Actions to take »
[1] Summarize the extract on Nansok Sallah in two sentences.
[2] Carry on the extract on Nansok Sallah from its last sentence.

- Location: Mubi, Yola, Gombi and Maiduguri (5–6 January) Kano, Nigeria (20 January)
- Date: 5–6 and 20 January 2012 (UTC+01:00)
- Target: Christian churches and businesses (5–6 January) Police stations, immigration offices and State Security Services' local branch office (20 January)
- Attack type: Shootings
- Deaths: 37+ (5–6 January) 185 (20 January)
- Injured: unknown (5–6 January) at least 57 (20 January)
- Perpetrator: Boko Haram

= Nansok Sallah =

Nigerian journalist

Nansok Sallah (1966?- 19 January 2012) is a journalist who was killed in Nigeria preceding a major attack by the Boko Haram terrorist group.

==Personal==
Nansok Sallah was 46 years old when he was killed. He was from Langtang, Nigeria.

Dataset extract »
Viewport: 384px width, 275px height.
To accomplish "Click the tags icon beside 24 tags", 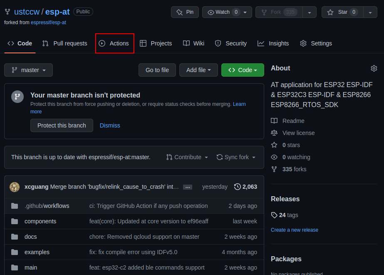I will pyautogui.click(x=274, y=215).
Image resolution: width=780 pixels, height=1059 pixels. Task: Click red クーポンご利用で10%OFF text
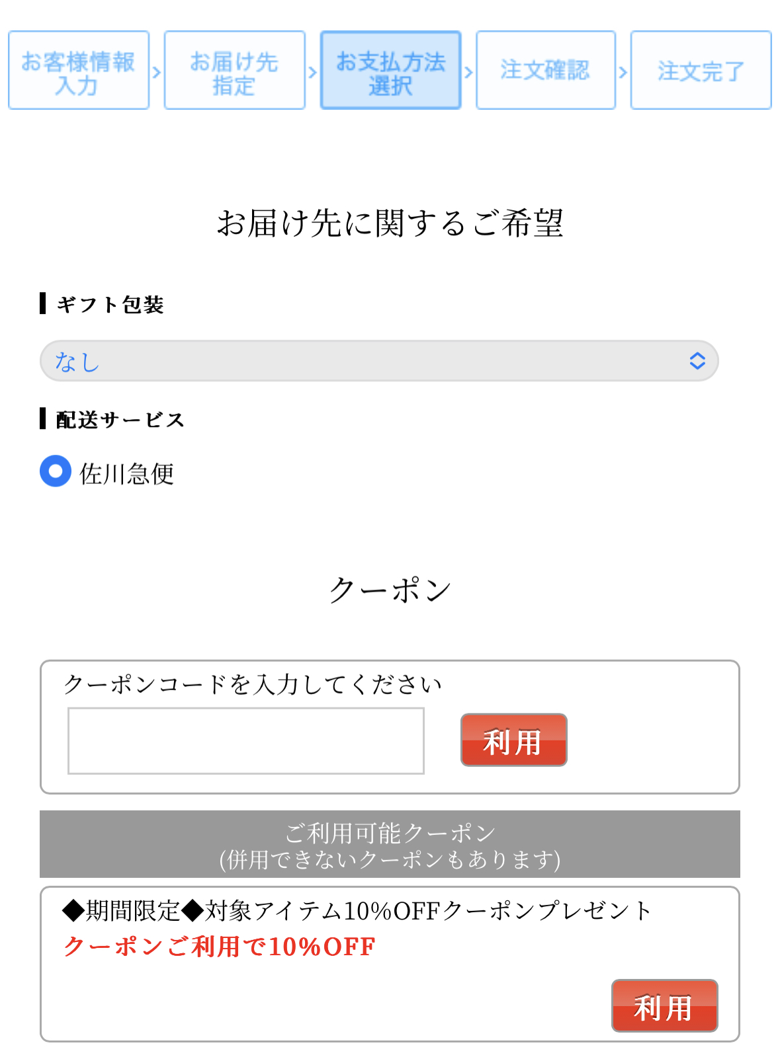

Answers for the tasks »
[1] Boko Haram carried out shootings in Mubi, Yola, Gombi and Maiduguri on 5–6 January 2012, killing at least 37 people, and in Kano on 20 January 2012, killing 185 people. Nansok Sallah, a 46-year-old journalist from Langtang, Nigeria, was killed on 19 January 2012, before a major attack by the Boko Haram terrorist group.

[2]
==Career==
Sallah, who worked at Plateau State Radio and Television and Cool FM in Abuja before joining Highland FM radio, which is a government-owned station Jos. Sallah was the news editor and he produced a weekly call-in radio program called "Highland Profile."

==Death==
The body of journalist Nansok Sallah was found lying face down in a shallow stream under a bridge in the central town of Jos, less than 200 meters (650 feet) from a military checkpoint, according to statements from the radio's general manager. The journalist's body bore no bruises, but a wound on the back of his right ear was noticeable. Local journalists said no witnesses to the murder had come forward. The organisation called for an investigation into his death, saying Sallah's colleagues suspected assassination because valuables were found on his body. The motive for Sallah's murder is unknown, but it occurred just preceding highly visible attacks by a Nigerian terrorist group.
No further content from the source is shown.